# Army Snipers in Afghanistan get New M-110 SASS



## Ravage (Jul 1, 2007)

Snipers in Afghanistan Get New Rifle

Army News Service | Matthew Leary | April 23, 2007

FORWARD OPERATING BASE SALERNO, Afghanistan (Army News Service, April 23, 2007) - Soldiers from Task Force Fury are the first in a combat zone to receive a new sniper rifle, the XM110 semi-automatic sniper system.

The new rifle has several new features, the most prominent being an improved rate of fire.

"It's semi-automatic, so it allows for rapid re-engagement of targets," said Staff Sgt. Jason R. Terry, a sniper instructor with the U.S. Army Sniper School.
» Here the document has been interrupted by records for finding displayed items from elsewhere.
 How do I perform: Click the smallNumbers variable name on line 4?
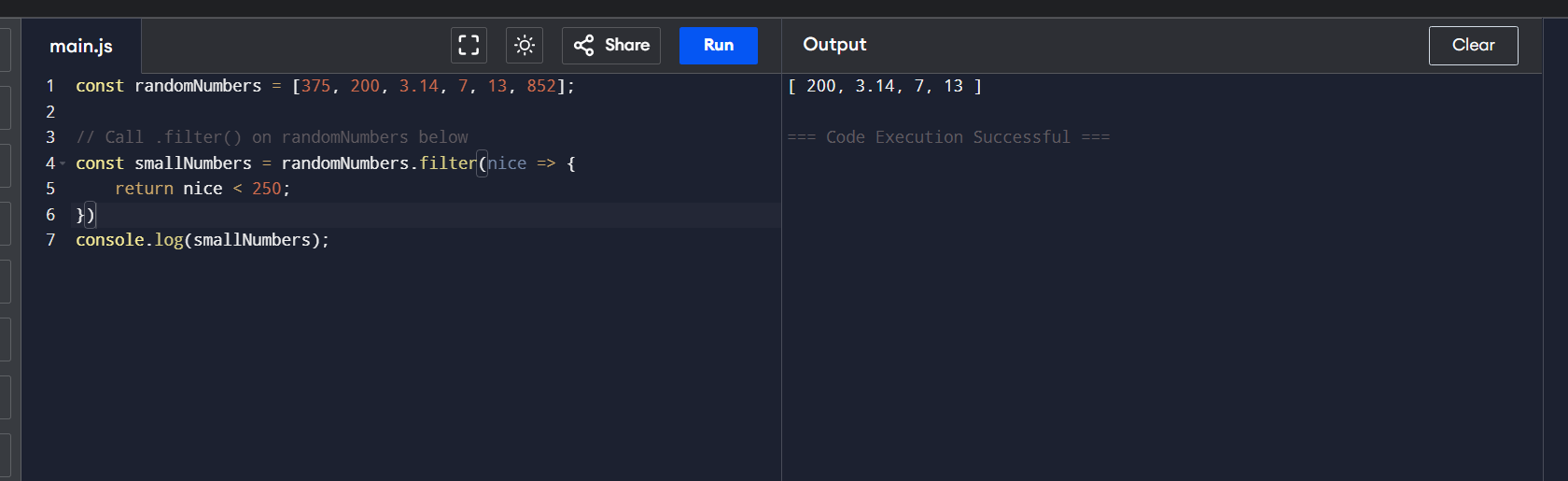point(193,163)
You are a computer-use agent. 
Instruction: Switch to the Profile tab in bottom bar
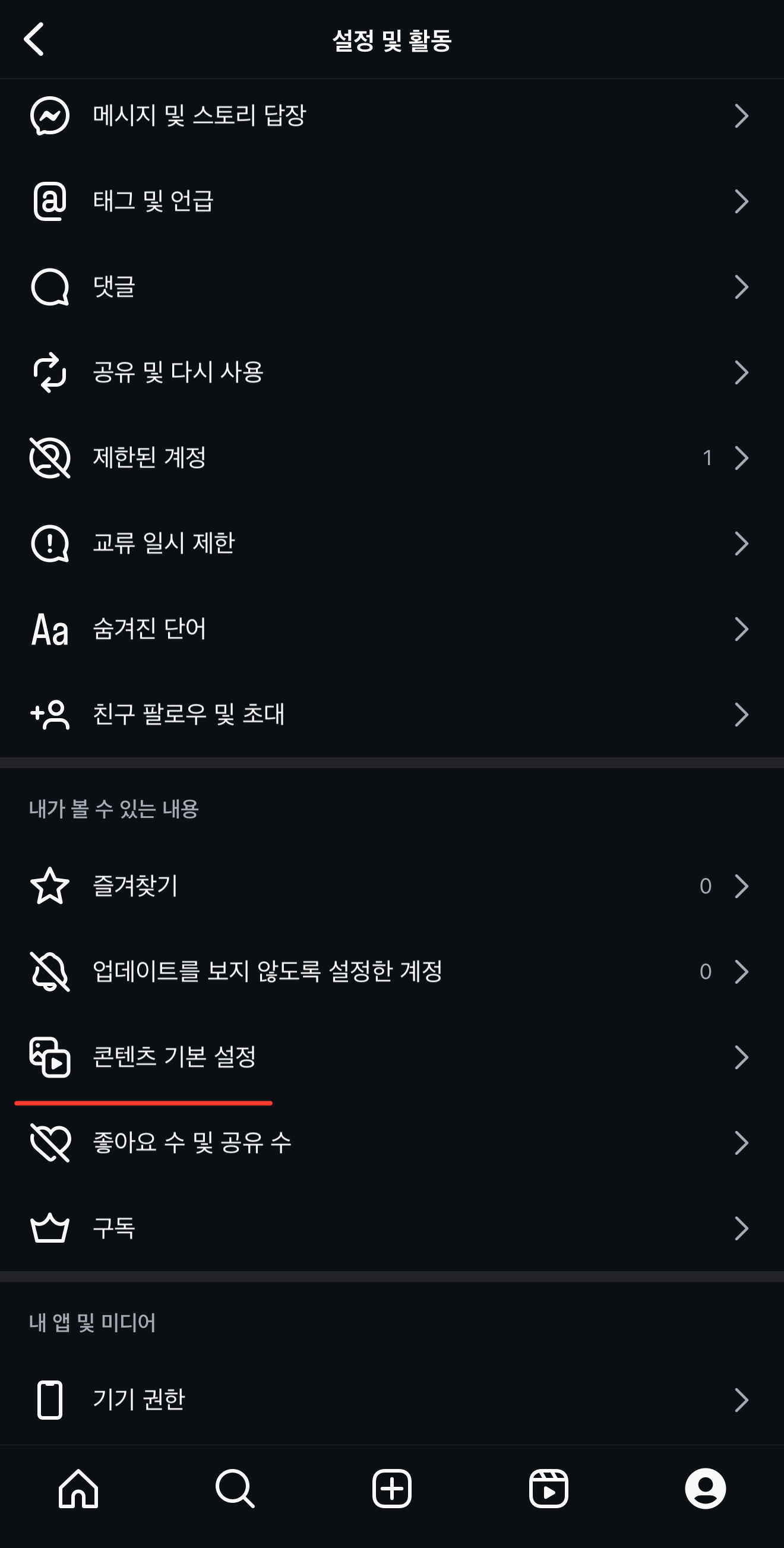click(705, 1489)
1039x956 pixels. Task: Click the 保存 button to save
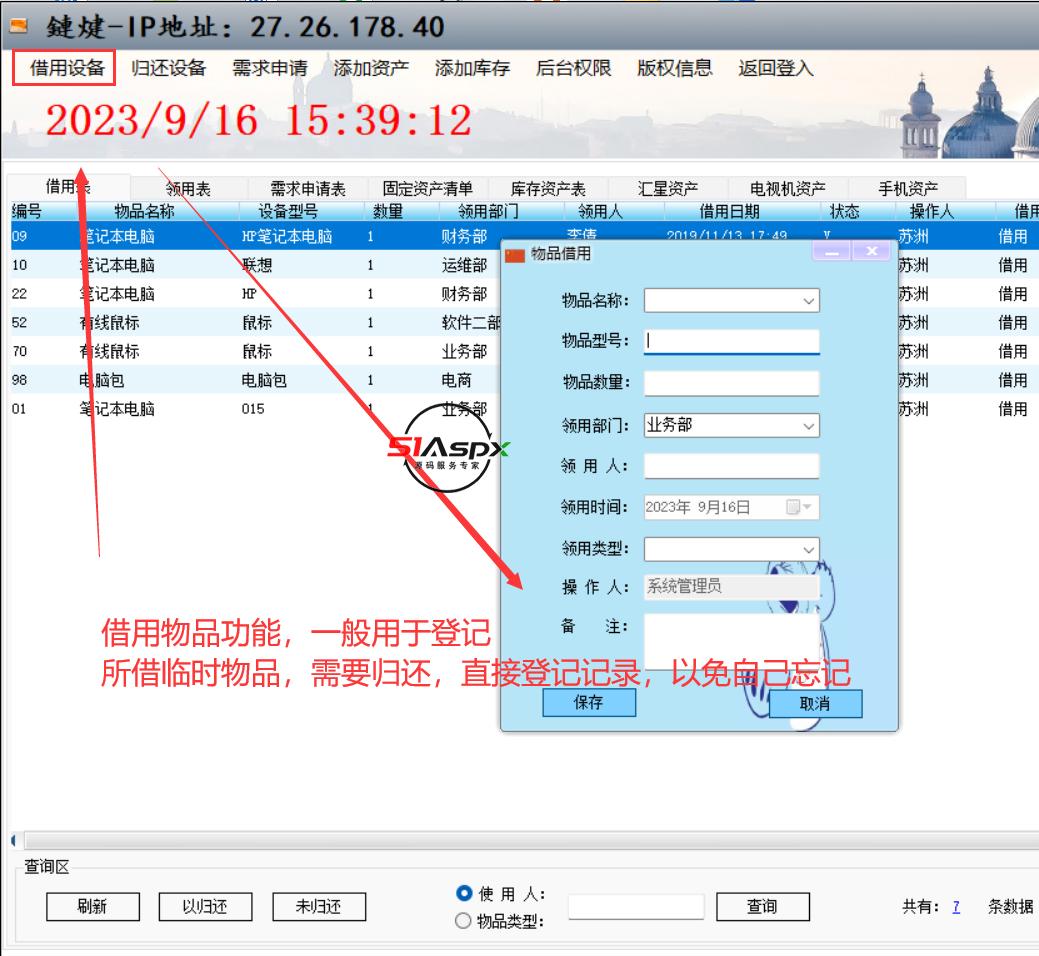click(590, 704)
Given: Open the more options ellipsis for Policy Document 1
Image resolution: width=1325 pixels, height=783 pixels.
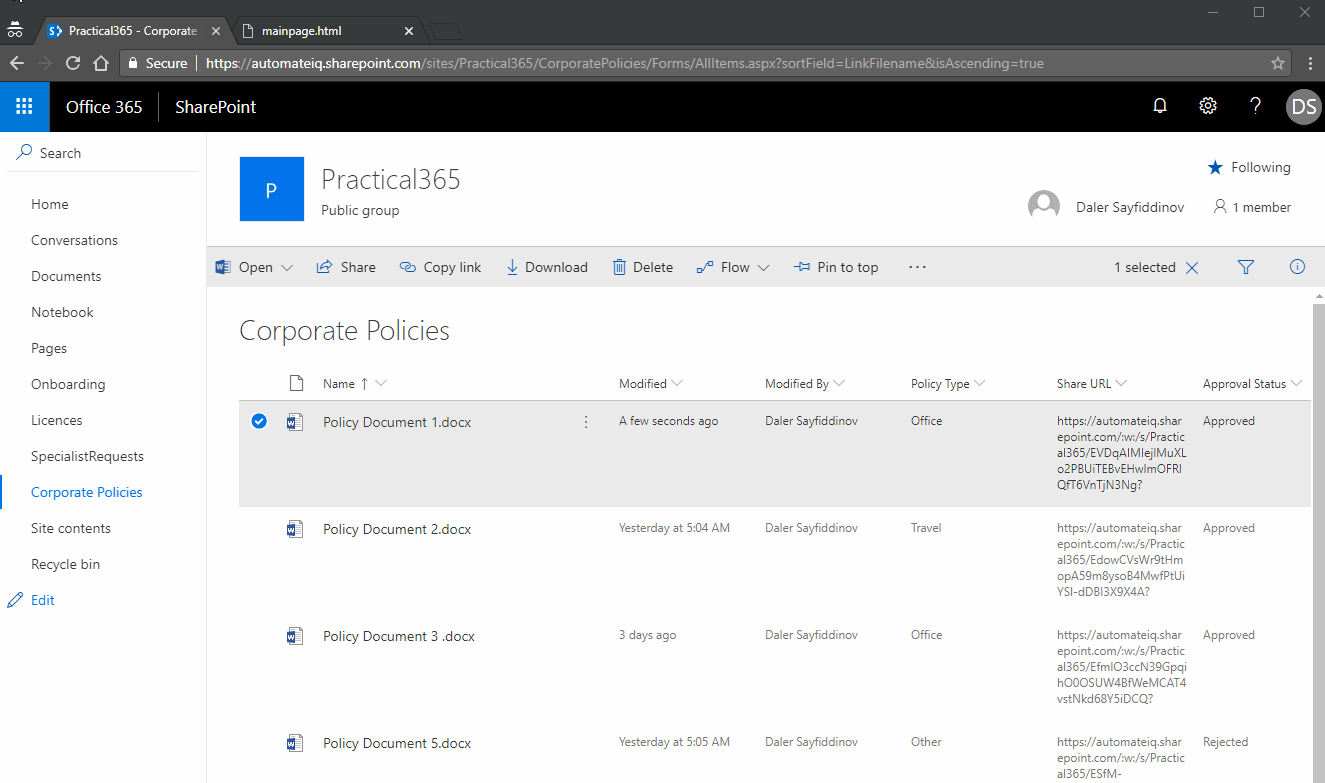Looking at the screenshot, I should point(586,421).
Older rifles such as the M24 Sniper Weapon System are bolt-action weapons that require the user to manually feed another round into the chamber after each shot. The automatic firing capabilities of the SASS will decrease lag time in between shots, Staff Sgt. Terry said.

A metal tube that fits over the barrel of the rifle also significantly reduces the signature blast and eliminates the small cloud of dust that rises off the ground from the gases emitted through the barrel. 

This advancement will make locating snipers in the field, even after they have fired a shot, difficult for enemy forces, said Staff Sgt. Terry. 

The new weapons came with three days of training, both in the classroom and on the range, by Staff Sgt. Terry and other experts. 

"We learned to maintain and operate the weapon, what we can fix ourselves and what we can't," said Pfc. Joel D. Dulashanti, a sniper with the 82nd Airborne Division's Troop C, 4th Squadron, 73rd Cavalry Regiment, 4th Brigade Combat Team.

Mr. Kyle P. Gleason, an equipment specialist with Tank Automotive and Armorist Command, handled the maintenance portion of the class.

"I teach them the basics," he said. "Here's your rifle, here's what it can do and here's how you take care of it."

Mr. Gleason taught Soldier how to determine the level of maintenance the weapon needs and who is capable of providing it. He also cautioned Soldiers about particularly fragile parts of the weapon, which only manufacturers can repair. 

Soldiers appreciated the hands-on training, which they said helped them better understand their new equipment. 

"I think it's a pretty simple gun to maintain and operate," said Spc. Aaron J. Fillmore, an infantryman with Troop C, 4-73rd Cav. "It was good to get the familiarization with the weapon."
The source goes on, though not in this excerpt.